The legal layer since 2019
This is where things get awkward. The Consorzio Conegliano Valdobbiadene formally allowed col fondo inside the DOCG rules in 2019, branded as “Sui Lieviti”. The conditions are strict: at least 90 days on the lees in bottle, no filtration, mandatory label declaration. Wines without DOC or DOCG that call themselves “col fondo” sit outside that framework and can technically be made differently. A bottle labelled Conegliano Valdobbiadene Prosecco Superiore DOCG Sui Lieviti is not the same product as a hazy IGT Veneto with col fondo written on the front.
A critical observation
Marketing around col fondo sells the image of unbroken tradition that simply survived. That story holds for a handful of families, but the visible boom is recent and commercially driven. When pet-nat took off in Brooklyn and Berlin, the Veneto realised its own old variant could fetch premium prices.
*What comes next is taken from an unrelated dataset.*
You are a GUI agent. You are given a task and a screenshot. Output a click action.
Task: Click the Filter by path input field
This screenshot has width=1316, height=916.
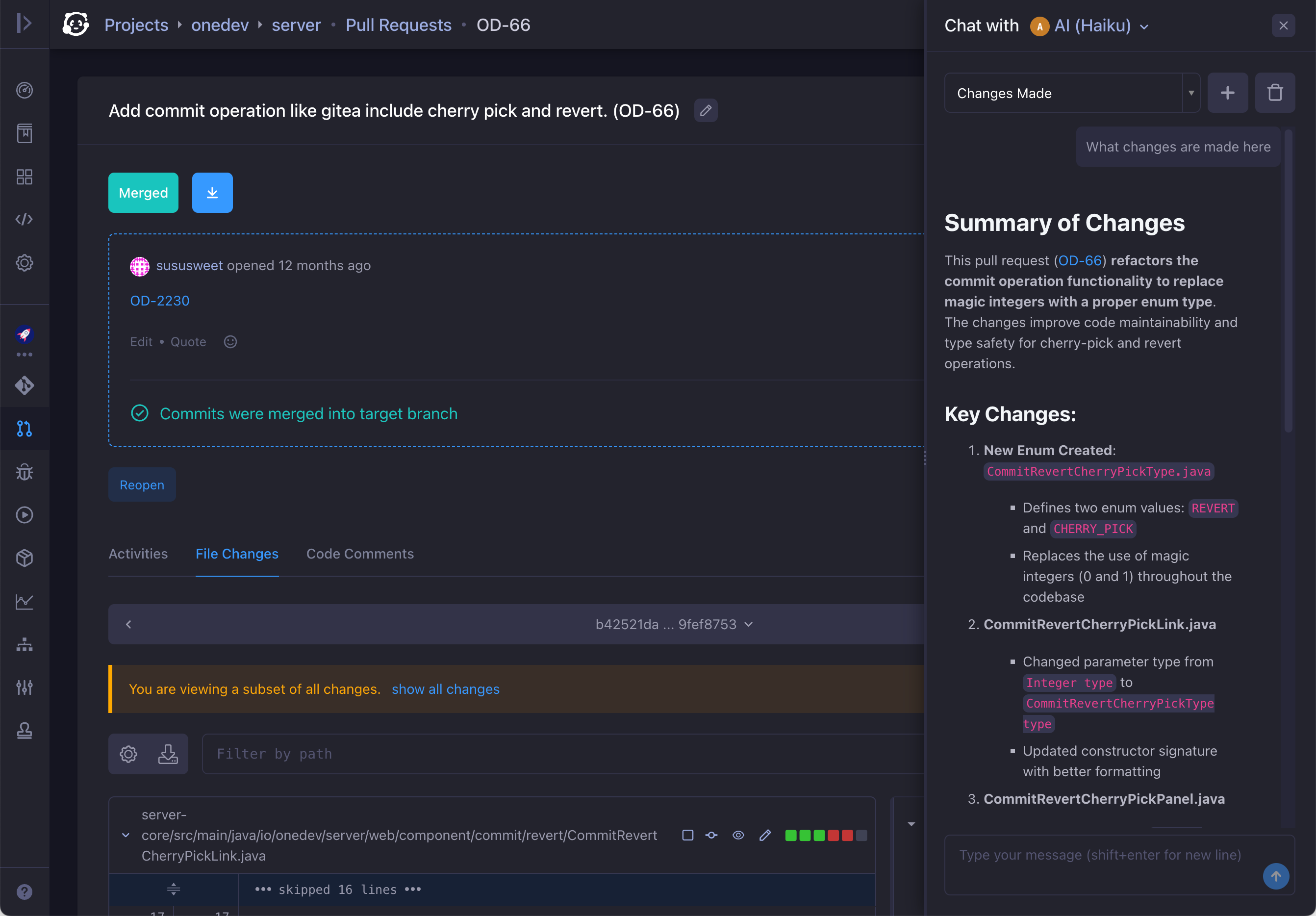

The 2019 DOCG regulation is not a return to roots, it is the legal containment of a trend. Buyers who pick up a cloudy bottle without the DOCG mark often assume something different from what is actually inside. Read the label.
Key producers
Casa Coste Piane (Loris Follador) is the historical anchor producer in Valdobbiadene, with col fondo in the family since the 1970s. Costadilà (Ernesto Cattel) has produced ancestral versions since 2006. Bele Casel follows comparable practice. Malibran and Sorelle Bronca run medium-sized productions. Outside Veneto there are a few Friulian and Slovenian col fondo versions, but Glera remains the anchor grape and that grape grows almost exclusively in Veneto and Friuli.
In the glass
Pour col fondo carefully to leave the sediment in the bottle, though some drinkers deliberately keep a portion of it back for a rustic finish. In the glass it shows cloudy gold-green, with green apple, white pear and a bready note from the yeast lifting off a herbal edge from the skins. The palate is lively and fresh, unpolished, usually dry in a brut nature sense with no perceptible sweetness. Pressure runs lower than Charmat Prosecco, often 3 to 4 bar instead of 5 to 6, so the mousse feels softer. Drink it cold, around 6 to 8 °C, with fried seafood, Venetian cicchetti, salami with vegetables, or goat cheese with honey.
Difference with pet-nat
Col fondo and pet-nat overlap technically: both use second fermentation in bottle, both typically remain undisgorged, both carry living yeast. The difference sits in geography and grape: col fondo is almost exclusively Glera from Veneto, pet-nat covers any grape worldwide. For the drinker looking for regional style: col fondo is recognisably Venetian, pet-nat is a world category without a single regional pattern. Both are legitimate expressions of méthode ancestrale, each with its own identity.